Given the growing population of individuals reaching advanced age, it is anticipated that more people with medical conditions will travel by air.1 This projection underscores the need for healthcare providers and patients to be knowledgeable about adequate preparation for air travel to minimize the risk for adverse events. An estimated 12% of in-flight emergencies are attributed to respiratory illnesses,2 and chronic obstructive pulmonary disease (COPD) has been cited as the most common reason for pre-flight medical screening.1
Air Travel Risks in COPD
Air travel places patients with COPD at risk for a range of negative outcomes, including those described in a paper published in European Respiratory Review:1
- Higher risk for significant hypoxemia, with the potential for arterial oxygen saturation (PaO2) to fall below critical limits
- Hypoxemia-induced hyperventilation leading to hyperinflation and thus “increased intrinsic positive end-expiratory pressure, which is mainly responsible for respiratory muscle fatigue in severe COPD especially during long-haul flights”

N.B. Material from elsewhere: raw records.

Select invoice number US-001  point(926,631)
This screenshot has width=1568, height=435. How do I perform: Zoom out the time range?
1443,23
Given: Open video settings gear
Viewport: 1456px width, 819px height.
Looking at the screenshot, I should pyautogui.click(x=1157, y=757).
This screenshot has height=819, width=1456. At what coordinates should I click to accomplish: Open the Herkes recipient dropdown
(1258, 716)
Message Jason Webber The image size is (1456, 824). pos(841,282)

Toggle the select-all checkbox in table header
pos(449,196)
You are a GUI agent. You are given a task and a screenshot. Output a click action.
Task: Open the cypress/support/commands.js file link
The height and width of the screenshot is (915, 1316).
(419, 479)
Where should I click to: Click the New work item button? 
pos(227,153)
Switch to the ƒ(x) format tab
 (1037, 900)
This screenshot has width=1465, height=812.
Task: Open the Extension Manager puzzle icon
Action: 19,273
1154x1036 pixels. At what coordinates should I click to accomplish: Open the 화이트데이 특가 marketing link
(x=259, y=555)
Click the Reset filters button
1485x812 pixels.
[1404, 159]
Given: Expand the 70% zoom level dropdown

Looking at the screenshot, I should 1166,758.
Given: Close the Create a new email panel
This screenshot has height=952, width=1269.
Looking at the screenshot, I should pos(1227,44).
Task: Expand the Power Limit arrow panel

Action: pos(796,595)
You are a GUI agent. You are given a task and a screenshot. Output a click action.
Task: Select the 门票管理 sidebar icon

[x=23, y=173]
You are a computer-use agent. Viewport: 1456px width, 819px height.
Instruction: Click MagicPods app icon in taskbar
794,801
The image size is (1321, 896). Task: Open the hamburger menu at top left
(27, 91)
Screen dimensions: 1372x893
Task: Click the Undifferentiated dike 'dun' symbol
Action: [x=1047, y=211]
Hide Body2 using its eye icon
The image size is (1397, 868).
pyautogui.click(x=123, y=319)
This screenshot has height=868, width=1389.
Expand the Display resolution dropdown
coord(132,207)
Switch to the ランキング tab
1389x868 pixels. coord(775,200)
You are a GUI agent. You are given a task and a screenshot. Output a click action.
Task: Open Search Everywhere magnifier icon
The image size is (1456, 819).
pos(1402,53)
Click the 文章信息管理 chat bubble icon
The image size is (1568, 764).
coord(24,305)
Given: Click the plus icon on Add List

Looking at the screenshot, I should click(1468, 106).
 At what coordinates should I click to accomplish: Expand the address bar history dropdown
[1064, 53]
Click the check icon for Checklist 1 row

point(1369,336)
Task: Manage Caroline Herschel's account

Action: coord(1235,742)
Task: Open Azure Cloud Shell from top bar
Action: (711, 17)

- Pronounced increases in pulmonary artery pressure, which could result in increased right ventricle afterload and dysfunction
- Increased sympathetic activation due to acute hypoxemia, which may lead to cardiac arrhythmias and ischemia in vulnerable patients
- Significant desaturation resulting from sleep during flights
- Problems related to the expansion of gases during the aircraft’s ascent, especially in patients with bullous emphysema or a history of pneumothorax
Hypoxemia-related symptoms typically affect individuals who have limited cardiopulmonary reserve.1 A retrospective study of 391 patients with COPD showed hypoxemia-related symptoms during air travel in one-quarter of participants compared with 9% in non-COPD controls (P <.001), and these symptoms were closely related to exercise desaturation and higher dyspnea scores during the 6-minute walk test (6MWT).3
Patients with COPD may also experience air hunger, hyperventilation, chest pain, palpitations, lightheadedness, and tingling in the extremities. Any physical activity such as walking to the lavatory may further increase symptoms. In addition, irritation of the lower airways as a result of low in-flight air humidity and increased ventilation from hypoxemia may cause respiratory symptoms.3
Preparing for Flight
Physical examination prior to a planned flight is recommended for all patients with COPD, and further evaluation is required for patients with “dyspnea on exertion, forced expiratory volume in 1 second (FEV1) <1.5 L or FEV1 <30% predicted, a pre-existing requirement of oxygen/ventilatory support, bullous lung disease, comorbid conditions that may worsen hypoxemia like cardiac disease and significant symptoms during previous air travel….”1 However, there is no consensus regarding the best types of assessments to use in these cases.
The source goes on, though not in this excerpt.